The sub-officer clipped, “Answer the Tenente’s question!”

Jerry blinked. “Me? No. I don’t even know what a… whatever you said… is.”

The tenente went on down the line. And got the same response from Dorn Horsten and Zorro Juarez. That is, a denial that they were or had ever been, Engelists.

The tenente brought out papers and got their signatures to that effect. The papers were added to the clip- board. He handed the clipboard to the sub-officer, who saluted. The tenente returned the salute. He had one last word to say to the newcomers to Firenze.

“In landing upon this planet you foreswear recourse to your own world, or to the United Planets, insofar as political activities are concerned. That is, if it is found that you participate in Firenze internal affairs, such as Engelist subversion, you are subject to our laws and to the government of the First Signore. Is that understood and accepted? If not, you must return to the”—he looked down at the paper before him—“the Half Moon, and depart Firenze.”

Zorro Juarez said, “You mean, if we get in trouble, we can’t appeal to the United Planets Embassy?”

The tenente said, “Why should you get in trouble? You have declared that you are not an Engelist, haven’t you?”

Jerry Rhodes said, “Is that the only kind of trouble you can get into on this world?”

“Are you attempting to be amusing, Signore, uh… Rhodes?”

Jerry said plaintively, “So far, I haven’t found anything to be amusing about on this planet. All I want to know is where I can find some decent food and a little action. After a week of Tuesdays on that so-called passenger freighter, what I need is…”

Helen, who at long last had been set back on her own feet again, whined, “I don’t like this place, Daddy. I wanna go home.”

“Now, Helen, be a good girl.”

The sub-officer had closed his eyes again, when Helen opened her trap. The tenente said, “That will be all. Take them to customs.”

At this point Helmut Brinker called it quits. His duties, evidently, took him no further.
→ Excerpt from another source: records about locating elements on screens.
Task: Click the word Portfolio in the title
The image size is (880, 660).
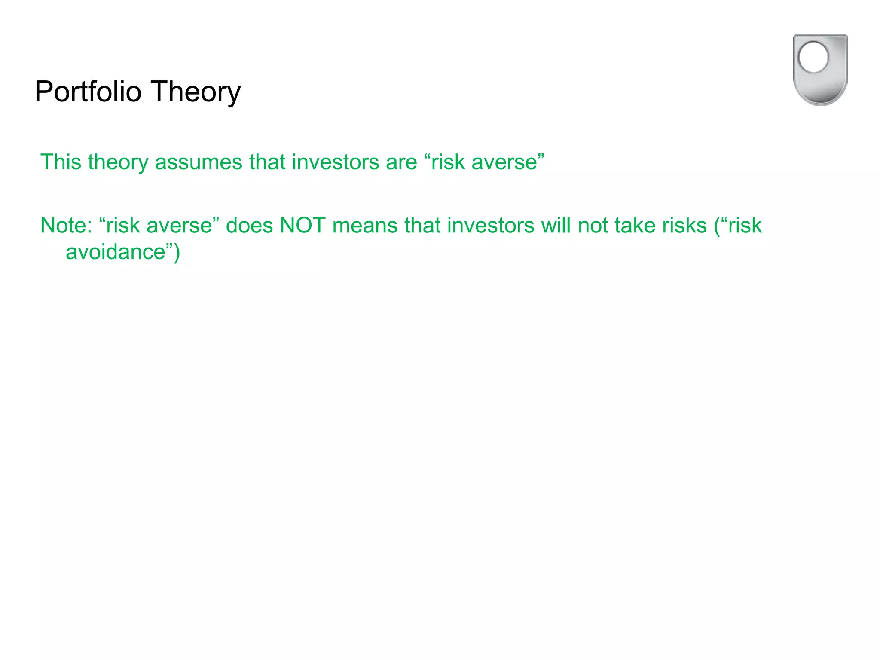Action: pyautogui.click(x=88, y=92)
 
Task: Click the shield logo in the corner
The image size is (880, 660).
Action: pyautogui.click(x=820, y=70)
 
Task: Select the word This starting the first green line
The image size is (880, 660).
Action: pyautogui.click(x=61, y=162)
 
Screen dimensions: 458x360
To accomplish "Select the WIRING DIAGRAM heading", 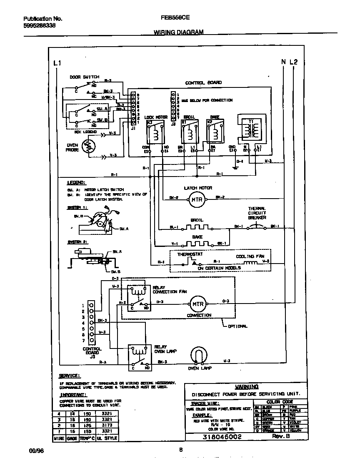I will coord(179,32).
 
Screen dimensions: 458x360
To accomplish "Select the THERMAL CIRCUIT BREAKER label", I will coord(257,213).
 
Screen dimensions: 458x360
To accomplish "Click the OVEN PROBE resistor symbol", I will coord(88,147).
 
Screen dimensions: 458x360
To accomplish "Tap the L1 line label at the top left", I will coord(58,63).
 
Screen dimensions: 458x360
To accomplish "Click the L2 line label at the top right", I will coord(294,62).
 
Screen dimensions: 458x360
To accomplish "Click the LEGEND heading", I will coord(76,182).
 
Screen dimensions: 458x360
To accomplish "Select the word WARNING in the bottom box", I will coord(247,386).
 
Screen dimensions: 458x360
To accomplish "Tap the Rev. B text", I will coord(282,436).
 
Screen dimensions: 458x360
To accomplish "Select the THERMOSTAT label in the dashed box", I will coord(190,254).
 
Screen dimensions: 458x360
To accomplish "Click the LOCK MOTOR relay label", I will coord(155,117).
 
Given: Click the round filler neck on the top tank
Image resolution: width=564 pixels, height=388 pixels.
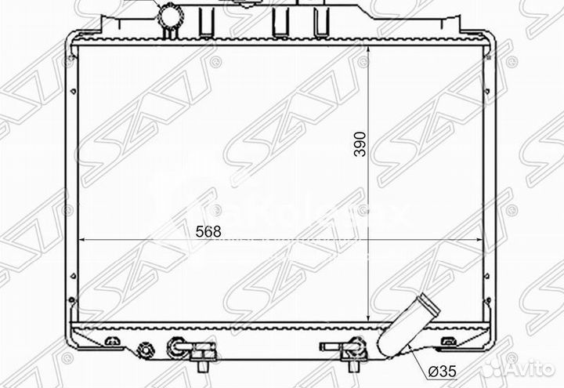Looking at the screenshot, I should pos(168,16).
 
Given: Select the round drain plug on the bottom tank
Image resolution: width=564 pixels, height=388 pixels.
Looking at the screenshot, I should pos(144,350).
He shook hands, even with Jerry Rhodes, patted Helen carefully on the head, as though half suspicious that she might bite him, and set off for the spaceport cart.

Helen held on to Zorro’s hand on the way to the next stop. He growled at her from the side of his mouth, “Aren’t you overdoing this?”

She looked up at him balefully and snarled in a low voice, “The way I look at it, so far I’ve stopped two duels. And if you three overgrown clods don’t keep your traps shut, I doubt if we’ll ever get to the hotel without one of you getting ventilated, or whatever they do in the way of dueling here.”